They are expected to finally sign off on the second Greek bailout on Wednesday, after German politicians in the Bundestag vote on it.
The money will be put into an escrow account with creditors having preferential access before money goes to fund the Greek state. This arrangement will remain until the government introduces this rule into law.
However, much of the meeting was spent grilling the Spanish economy minister Luis de Guindos about the country’s economy. The centre right government came to power earlier this year and announced the deficit was bigger than expected.
He said: “Spain’s position is that two things have changed. The first — last year there was a deviation of 2.5% in the public deficit, and secondly — that the circumstances in terms of economic growth have changed significantly.”
The country’s deficit was 8.5% last year compared to the 6% target, and this year Spain was to cut its deficit to 4.4% of GDP, but said it would instead aim for 5.8%.

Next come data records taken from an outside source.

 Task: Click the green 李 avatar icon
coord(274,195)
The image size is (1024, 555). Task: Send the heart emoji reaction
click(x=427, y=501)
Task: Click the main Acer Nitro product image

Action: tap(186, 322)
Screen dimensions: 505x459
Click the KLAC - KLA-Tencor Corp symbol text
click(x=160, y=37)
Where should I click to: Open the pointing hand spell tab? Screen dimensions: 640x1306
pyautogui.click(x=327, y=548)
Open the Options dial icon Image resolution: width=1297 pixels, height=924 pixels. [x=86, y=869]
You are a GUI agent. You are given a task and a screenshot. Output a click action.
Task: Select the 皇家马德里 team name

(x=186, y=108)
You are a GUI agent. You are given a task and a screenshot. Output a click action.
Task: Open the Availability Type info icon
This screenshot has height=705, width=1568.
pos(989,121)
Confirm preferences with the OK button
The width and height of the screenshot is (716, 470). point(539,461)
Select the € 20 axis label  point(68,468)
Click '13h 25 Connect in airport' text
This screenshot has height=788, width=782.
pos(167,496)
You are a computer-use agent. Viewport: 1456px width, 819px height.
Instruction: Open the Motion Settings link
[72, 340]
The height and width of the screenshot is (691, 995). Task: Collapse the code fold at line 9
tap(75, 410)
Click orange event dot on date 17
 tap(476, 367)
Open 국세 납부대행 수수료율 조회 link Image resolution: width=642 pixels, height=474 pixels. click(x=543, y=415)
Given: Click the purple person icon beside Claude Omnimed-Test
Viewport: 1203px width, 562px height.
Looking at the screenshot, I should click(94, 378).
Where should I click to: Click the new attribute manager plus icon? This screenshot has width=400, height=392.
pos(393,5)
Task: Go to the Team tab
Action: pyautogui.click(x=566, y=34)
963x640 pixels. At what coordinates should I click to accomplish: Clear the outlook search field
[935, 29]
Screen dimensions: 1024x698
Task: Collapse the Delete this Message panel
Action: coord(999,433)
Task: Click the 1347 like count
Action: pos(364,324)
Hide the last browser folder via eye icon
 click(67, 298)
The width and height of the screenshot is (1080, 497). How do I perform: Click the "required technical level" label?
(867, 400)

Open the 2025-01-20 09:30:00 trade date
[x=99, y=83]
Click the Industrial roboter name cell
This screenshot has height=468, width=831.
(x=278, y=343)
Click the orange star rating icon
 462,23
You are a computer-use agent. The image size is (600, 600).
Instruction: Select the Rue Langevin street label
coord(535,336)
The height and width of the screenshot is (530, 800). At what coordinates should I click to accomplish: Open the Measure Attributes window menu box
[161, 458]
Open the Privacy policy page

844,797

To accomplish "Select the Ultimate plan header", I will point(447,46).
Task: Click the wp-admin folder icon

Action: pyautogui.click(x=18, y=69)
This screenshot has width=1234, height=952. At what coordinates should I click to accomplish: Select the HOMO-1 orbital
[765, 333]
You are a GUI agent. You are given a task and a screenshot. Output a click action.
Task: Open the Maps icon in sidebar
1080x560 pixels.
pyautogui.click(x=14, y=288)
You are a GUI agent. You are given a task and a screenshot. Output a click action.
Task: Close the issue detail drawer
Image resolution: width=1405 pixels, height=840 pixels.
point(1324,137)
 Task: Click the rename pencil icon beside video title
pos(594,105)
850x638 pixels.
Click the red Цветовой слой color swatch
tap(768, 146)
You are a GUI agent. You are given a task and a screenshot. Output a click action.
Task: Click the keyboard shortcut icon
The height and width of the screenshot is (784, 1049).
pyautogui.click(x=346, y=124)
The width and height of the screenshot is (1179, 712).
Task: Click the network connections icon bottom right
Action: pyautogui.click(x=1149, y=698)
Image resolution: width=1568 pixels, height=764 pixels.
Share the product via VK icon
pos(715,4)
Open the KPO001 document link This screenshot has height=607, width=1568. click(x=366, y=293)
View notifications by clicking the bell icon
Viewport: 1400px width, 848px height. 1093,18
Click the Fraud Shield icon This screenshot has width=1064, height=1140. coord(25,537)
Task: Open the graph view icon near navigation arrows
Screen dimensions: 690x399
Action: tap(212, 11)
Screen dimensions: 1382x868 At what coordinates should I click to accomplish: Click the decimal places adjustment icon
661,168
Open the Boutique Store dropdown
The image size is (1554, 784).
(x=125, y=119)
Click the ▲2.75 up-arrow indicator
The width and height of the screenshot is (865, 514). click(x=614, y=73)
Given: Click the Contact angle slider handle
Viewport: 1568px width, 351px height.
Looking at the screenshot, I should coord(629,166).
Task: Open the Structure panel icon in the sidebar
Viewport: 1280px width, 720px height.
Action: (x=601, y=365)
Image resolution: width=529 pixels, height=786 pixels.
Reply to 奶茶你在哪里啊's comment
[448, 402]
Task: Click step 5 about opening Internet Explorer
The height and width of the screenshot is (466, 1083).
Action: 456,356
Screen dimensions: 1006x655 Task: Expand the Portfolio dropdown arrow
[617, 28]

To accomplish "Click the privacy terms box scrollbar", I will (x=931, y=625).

The government said it still aimed to bring the deficit to 3% of GDP next year, and ministers approved a list of extra measures in terms of higher taxes and budget cuts to reach the target.
However, there was some scepticism among other finance ministers that this was achievable, especially given the slower economic growth than originally forecast.
Last month the commission said it expected the Spanish economy to contract by 1%, compared to the previous forecast where the country’s growth was expected to be 0.7%.
Attitudes to the Spanish situation varied, with the French and German ministers appearing to be conciliatory and understanding.
Michael Noonan said that “new governments should be given a certain amount of flexibility”.
However, the outspoken Austrian finance minister Maria Fekter espoused the view that “everyone has to stick to the targets”.